Almost exactly eight years ago, I was driving into another urban landscape flattened by a super-quake: the Kutch region of India’s Gujarat state. Three densely-populated cities–Bhuj, Anjar and Bachau–had been turned into rubble, along with scores of villages.
I felt an overwhelming sense of deja-vu when I arrived in Port-au-Prince this week: the grim and grisly images of the mutilated and the dead, the heart-breaking tales of sundered families, the air thick with despair. And the utterly feeble efforts of an inept and corrupt government.
But not all the familiar images and emotions are terrible. As in Gujarat, I’m also seeing the super-human effort of rescue teams, the amazing patience of aid workers and the iron fortitude of those who survived this catastrophe.
As much as quake zones look alike, though, the people caught in them respond to their tragedy in different ways. The Gujaratis, unused to natural disasters of the scale they confronted in 2001, were paralyzed by its enormity. Nearly a month after the first shock, many people, especially in the countryside, remained consumed by their fear.
Haitians, far too familiar with disaster, swiftly recovered their poise: barely a week after the the quake, food stalls had reopened in many neighborhoods. There was some looting, and here and there some violence. But that was mainly in Port-au-Prince. In towns like Leogane, where perhaps 9 out of 10 buildings have either collapsed or become uninhabitable, people have already dusted themselves off and are trying to work out their next step. It may have taken nearly a week to reach Leogane, but the town started to clear rubble sooner than the capital city. Even in Port-au-Prince, I saw people smiling, sometimes laughing aloud, kids playing basketball in the shadow of the destroyed Presidential palace, and soccer in the tent cities. There were few smiles in Gujarat eight years ago.
But if Haitians have been quicker to take their tragedy in stride, it’s unlikely their country will recover as fast as Gujarat: within five years of the 2001 quake, large parts of Kutch had been rebuilt. Bhuj, Bachau and Anjar have rebounded. Nobody I’ve met in Haiti expects Port-au-Prince or Leogane or Jacmel to recover in a decade, even two. Over and over I heard people say, with resignation, “Come back in five years, and you’ll find that we haven’t yet cleared the rubble.” Nobody said that to me in Gujarat.
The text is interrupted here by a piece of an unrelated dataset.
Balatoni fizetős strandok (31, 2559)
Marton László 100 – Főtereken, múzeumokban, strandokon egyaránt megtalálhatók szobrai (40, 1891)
Gujarat had several advantages over Haiti: it is one of India’s most prosperous states, and its people have a well-deserved reputation for can-do entrepreneurship. Haiti, by contrast, is the sick man of Latin America and has little to show for private enterprise. Gujarat’s government has much to be ashamed of (not least its appalling inability to protect its minority Muslim population), but it is largely business-friendly and very stable; Haiti’s rulers are neither. It would take herculean optimism to imagine that they won’t make a hash of rebuilding their wounded nation, just as they have done after every previous calamity.